§ **INSTRUCTIONS FOR THE TASK**: Reproduce verbatim the part of the material that opens with the line containing "You are a computer-use" and continues through the end of the material, including both ends. Omit the pictures from your answer.
┌─ MATERIAL
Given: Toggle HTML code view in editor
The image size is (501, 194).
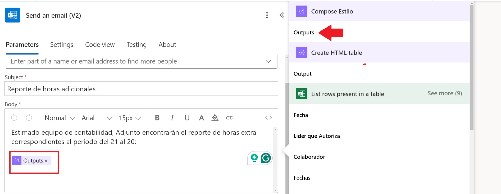Looking at the screenshot, I should [268, 118].
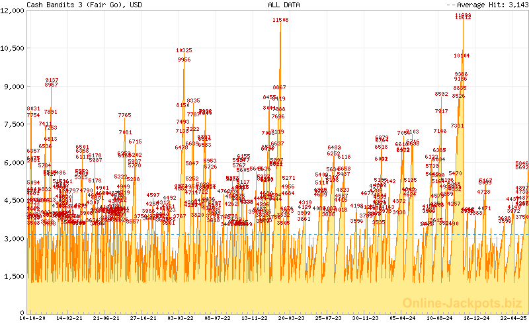Screen dimensions: 529x324
Task: Select the 9137 peak label
Action: pos(52,80)
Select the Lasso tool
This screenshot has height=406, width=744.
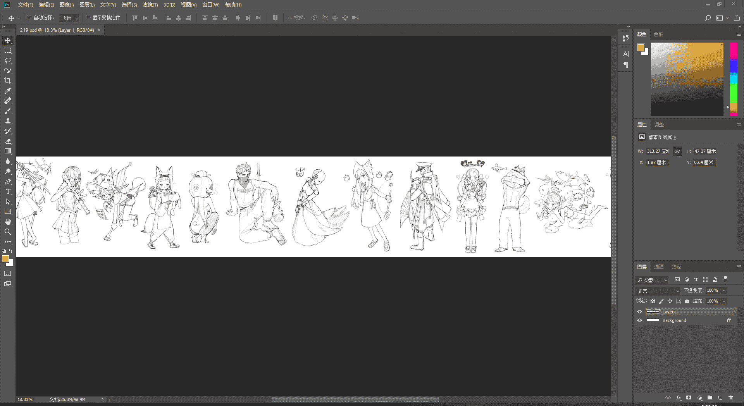click(x=8, y=60)
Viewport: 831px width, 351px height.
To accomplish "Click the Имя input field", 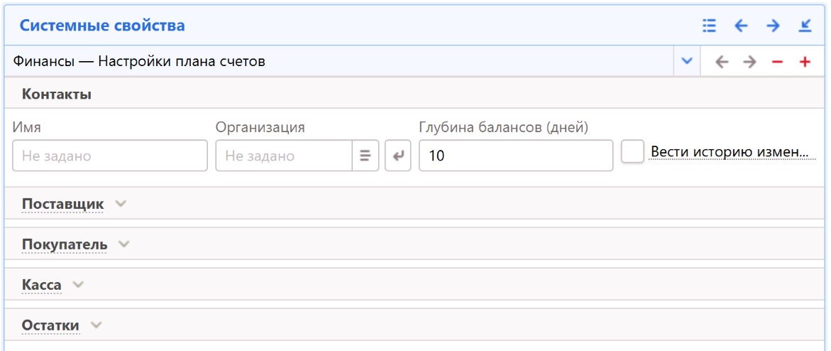I will click(110, 156).
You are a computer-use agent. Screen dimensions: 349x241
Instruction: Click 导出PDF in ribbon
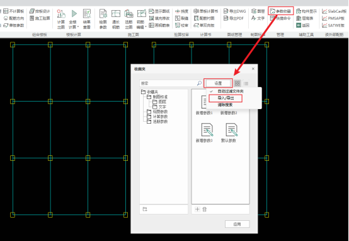tap(234, 18)
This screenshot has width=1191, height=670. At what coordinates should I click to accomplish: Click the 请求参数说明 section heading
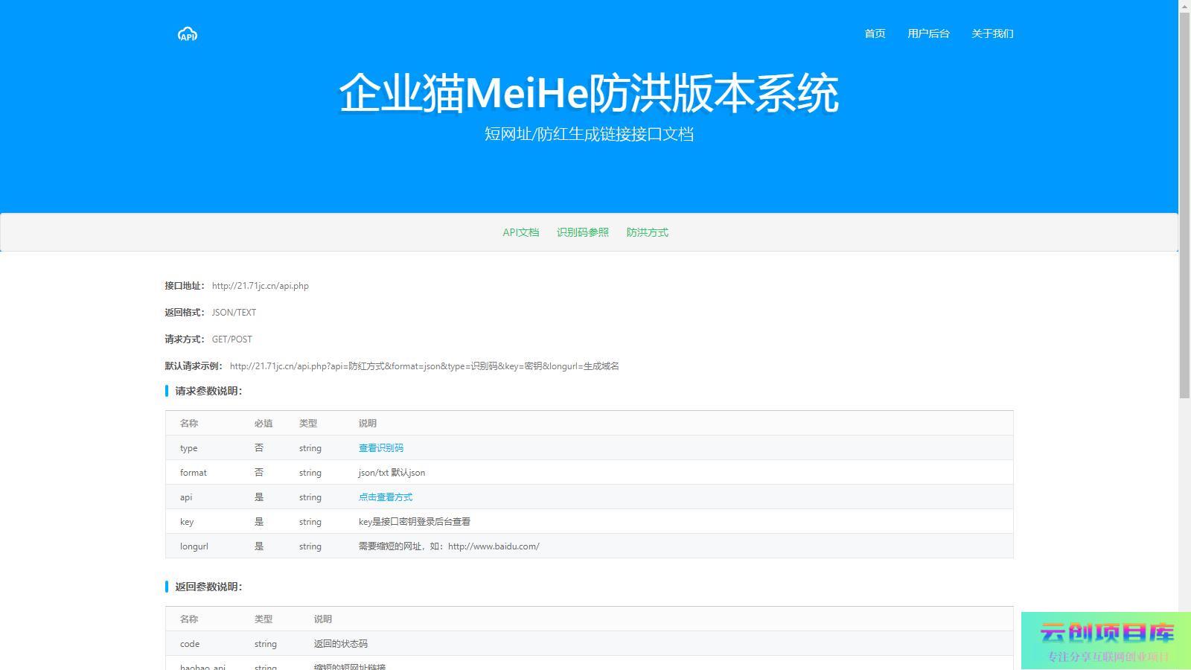pyautogui.click(x=208, y=391)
└─
§ **EXPECTED ANSWER**:
You are a computer-use agent. Screen dimensions: 349x241
Instruction: Click 导出PDF in ribbon
tap(234, 18)
This screenshot has width=1191, height=670. At what coordinates should I click to accomplish: Click the 请求参数说明 section heading
pyautogui.click(x=208, y=391)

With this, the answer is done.